The United States military just inched one step closer to bringing autonomous helicopters to the battlefield. Like most strange feats of advanced military technology, this one comes from The Pentagon’s Defence Advanced Research Projects Agency, better known simply as “DARPA.”
On Tuesday, DARPA said a UH-60A Black Hawk helicopter outfitted with its experimental Aircrew Labour In-Cockpit Automation System (ALIAS) system safely completed a test flight without anyone in the chopper. The 30-minute test flight occurred over the weekend above a U.S. Army installation at Fort Campbell, Kentucky.
DARPA describes its Aircrew Labour In-Cockpit Automation System (ALIAS) as a “tailorable, drop-in, removable kit,” meant to add sophisticated automation to pre-built aircraft at a fraction of the cost of upgrading individual models with new, advanced avionics and software. The agency imagines this system will one day reduce pilot workloads and ultimately improve aircraft safety.

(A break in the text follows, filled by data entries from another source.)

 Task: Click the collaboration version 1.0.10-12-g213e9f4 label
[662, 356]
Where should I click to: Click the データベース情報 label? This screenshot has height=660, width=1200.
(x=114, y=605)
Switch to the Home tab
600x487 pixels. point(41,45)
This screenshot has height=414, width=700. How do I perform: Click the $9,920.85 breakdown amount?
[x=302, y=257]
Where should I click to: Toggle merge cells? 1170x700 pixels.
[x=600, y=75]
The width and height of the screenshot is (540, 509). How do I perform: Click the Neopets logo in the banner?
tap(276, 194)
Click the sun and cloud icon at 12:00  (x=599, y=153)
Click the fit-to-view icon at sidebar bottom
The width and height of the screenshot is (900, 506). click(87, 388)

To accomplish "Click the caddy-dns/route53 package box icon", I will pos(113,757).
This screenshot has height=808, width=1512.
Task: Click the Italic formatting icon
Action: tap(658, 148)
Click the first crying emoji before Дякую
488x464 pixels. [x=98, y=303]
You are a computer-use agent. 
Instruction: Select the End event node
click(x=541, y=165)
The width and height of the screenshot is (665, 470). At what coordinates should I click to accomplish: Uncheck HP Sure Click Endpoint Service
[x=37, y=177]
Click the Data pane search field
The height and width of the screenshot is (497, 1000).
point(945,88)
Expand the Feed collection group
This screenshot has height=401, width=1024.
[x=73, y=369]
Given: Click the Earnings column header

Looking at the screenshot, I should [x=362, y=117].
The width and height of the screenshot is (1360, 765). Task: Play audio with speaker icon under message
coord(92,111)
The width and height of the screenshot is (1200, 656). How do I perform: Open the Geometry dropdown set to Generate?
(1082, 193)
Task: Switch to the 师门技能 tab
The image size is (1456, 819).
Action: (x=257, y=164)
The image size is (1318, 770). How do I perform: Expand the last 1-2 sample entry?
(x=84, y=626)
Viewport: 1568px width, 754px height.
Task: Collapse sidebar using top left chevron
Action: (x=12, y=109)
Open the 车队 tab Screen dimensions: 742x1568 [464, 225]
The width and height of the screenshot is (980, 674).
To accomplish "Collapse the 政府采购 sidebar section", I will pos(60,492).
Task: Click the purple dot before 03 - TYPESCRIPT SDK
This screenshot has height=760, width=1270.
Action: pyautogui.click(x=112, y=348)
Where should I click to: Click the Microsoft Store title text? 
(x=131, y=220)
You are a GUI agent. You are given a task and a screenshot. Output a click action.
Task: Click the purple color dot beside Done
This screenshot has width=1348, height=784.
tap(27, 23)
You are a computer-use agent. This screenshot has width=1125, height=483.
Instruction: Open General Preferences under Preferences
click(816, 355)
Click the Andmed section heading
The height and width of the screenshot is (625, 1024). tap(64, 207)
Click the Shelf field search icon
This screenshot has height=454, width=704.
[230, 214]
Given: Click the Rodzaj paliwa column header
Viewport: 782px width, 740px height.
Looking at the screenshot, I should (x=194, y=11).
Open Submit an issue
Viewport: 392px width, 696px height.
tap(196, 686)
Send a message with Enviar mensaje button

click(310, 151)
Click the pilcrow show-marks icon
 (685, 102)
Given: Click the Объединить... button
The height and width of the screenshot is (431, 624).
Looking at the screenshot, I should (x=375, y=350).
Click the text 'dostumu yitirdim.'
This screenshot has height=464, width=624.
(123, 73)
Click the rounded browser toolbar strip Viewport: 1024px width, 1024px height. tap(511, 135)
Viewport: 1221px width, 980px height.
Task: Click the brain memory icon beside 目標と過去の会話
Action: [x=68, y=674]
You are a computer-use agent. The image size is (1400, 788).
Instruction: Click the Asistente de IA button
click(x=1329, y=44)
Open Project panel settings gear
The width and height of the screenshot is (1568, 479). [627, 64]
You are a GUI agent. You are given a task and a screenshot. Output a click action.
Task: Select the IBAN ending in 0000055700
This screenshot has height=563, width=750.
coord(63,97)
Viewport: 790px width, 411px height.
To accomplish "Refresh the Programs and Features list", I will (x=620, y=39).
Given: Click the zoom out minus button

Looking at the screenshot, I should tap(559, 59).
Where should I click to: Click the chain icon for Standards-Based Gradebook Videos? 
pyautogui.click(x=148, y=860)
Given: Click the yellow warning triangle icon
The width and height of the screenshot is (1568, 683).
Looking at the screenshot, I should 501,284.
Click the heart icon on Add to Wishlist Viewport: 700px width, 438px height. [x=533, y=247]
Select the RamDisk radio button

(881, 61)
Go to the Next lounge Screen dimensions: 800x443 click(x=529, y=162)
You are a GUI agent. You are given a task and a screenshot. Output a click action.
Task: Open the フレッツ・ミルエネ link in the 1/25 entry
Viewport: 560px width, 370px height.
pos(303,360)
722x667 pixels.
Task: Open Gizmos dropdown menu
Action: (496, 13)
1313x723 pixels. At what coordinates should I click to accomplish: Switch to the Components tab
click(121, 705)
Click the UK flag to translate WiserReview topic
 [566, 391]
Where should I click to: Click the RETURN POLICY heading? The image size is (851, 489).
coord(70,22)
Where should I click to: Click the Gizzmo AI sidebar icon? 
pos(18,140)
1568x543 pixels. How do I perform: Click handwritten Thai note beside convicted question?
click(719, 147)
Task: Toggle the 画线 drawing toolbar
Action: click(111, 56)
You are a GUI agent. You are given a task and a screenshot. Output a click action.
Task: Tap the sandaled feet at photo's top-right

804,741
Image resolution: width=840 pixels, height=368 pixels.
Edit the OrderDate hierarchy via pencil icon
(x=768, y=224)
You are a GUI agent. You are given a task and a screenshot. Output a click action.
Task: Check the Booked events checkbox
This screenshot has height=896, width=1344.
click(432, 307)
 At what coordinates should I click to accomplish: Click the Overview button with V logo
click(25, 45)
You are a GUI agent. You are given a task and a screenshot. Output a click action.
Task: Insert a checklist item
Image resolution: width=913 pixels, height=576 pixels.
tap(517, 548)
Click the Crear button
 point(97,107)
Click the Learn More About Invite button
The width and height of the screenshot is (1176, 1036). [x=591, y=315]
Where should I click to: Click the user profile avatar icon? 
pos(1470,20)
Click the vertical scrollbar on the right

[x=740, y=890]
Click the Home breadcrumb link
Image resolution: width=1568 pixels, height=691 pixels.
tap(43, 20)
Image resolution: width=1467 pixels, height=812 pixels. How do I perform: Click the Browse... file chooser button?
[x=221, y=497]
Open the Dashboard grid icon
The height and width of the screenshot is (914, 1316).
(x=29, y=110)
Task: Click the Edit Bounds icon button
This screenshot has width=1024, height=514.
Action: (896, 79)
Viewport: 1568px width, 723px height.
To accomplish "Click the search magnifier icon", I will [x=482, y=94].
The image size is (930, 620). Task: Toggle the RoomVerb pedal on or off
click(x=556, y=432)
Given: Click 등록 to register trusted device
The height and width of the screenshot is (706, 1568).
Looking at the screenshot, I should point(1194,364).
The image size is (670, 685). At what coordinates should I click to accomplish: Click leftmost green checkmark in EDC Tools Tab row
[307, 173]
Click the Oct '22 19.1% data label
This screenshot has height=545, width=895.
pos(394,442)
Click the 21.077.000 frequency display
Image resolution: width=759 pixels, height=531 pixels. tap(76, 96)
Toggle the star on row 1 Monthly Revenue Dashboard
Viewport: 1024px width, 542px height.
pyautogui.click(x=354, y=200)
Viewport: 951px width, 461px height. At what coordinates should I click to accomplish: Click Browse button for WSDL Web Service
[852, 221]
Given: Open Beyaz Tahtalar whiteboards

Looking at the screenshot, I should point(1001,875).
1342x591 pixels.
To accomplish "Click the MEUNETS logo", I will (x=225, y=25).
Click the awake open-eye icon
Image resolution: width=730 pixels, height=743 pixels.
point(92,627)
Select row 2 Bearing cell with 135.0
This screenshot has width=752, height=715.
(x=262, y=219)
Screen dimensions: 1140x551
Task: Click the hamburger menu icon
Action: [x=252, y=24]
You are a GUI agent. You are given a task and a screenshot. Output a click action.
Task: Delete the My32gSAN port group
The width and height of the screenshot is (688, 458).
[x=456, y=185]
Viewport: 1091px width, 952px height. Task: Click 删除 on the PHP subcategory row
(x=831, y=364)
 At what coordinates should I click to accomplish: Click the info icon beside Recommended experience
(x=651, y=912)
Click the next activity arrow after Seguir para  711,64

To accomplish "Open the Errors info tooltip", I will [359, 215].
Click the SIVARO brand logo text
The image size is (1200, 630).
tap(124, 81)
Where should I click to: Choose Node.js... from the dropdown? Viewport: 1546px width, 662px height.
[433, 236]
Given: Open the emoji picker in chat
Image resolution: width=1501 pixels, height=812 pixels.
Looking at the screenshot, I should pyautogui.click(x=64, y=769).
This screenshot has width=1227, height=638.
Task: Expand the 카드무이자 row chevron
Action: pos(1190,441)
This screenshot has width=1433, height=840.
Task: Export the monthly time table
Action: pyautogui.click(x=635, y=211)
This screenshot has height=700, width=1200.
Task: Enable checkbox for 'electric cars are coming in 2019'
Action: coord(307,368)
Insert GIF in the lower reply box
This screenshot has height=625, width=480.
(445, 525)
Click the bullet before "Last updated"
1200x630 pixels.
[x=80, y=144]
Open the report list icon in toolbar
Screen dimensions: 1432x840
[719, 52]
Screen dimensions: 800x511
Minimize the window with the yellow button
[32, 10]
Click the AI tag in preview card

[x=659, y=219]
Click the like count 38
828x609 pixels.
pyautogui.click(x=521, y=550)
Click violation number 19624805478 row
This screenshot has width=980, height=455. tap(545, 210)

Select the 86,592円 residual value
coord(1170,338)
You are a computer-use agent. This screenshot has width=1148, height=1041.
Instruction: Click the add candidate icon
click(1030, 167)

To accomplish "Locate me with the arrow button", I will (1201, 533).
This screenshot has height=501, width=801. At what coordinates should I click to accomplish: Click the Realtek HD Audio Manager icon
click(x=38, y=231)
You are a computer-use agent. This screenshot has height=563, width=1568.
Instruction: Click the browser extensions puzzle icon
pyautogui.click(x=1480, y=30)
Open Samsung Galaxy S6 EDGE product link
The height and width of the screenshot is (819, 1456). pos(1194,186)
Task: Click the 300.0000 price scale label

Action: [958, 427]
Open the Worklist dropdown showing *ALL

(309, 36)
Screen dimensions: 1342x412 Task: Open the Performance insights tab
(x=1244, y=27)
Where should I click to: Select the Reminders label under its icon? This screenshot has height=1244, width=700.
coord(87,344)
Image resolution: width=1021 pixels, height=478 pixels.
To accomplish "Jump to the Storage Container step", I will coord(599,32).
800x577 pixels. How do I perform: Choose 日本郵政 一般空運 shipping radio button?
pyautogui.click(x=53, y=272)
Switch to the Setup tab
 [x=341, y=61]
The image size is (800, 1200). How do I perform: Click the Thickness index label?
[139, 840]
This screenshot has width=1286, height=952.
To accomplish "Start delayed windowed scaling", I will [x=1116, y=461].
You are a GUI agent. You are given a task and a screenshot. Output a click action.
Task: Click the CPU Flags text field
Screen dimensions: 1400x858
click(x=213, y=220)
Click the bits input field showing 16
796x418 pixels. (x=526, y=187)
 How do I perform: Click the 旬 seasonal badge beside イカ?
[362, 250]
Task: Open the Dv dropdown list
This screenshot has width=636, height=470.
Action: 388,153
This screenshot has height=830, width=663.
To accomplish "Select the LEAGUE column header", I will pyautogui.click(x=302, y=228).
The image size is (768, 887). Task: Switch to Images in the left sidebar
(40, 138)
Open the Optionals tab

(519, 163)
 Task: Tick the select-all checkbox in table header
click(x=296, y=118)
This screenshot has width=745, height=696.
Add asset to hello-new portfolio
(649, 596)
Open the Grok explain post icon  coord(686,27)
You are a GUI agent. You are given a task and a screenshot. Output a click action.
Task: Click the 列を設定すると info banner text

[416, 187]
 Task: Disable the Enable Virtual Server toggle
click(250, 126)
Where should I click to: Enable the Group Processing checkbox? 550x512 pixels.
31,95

“With reduced workloads pilots can focus on mission management instead of the mechanics,” DARPA Tactical Technology Office Program Manager Stuart Young said in a statement. “This unique combination of autonomy software and hardware will make flying both smarter and safer.”
ALIAS was used last year in a supervised test where it was accompanied by a safety pilot. In that case, a video of the event made public by Lockheed Martin shows an S-70 OPV Black Hawk taking off from the ground autonomously, avoiding simulated obstacles, and landing.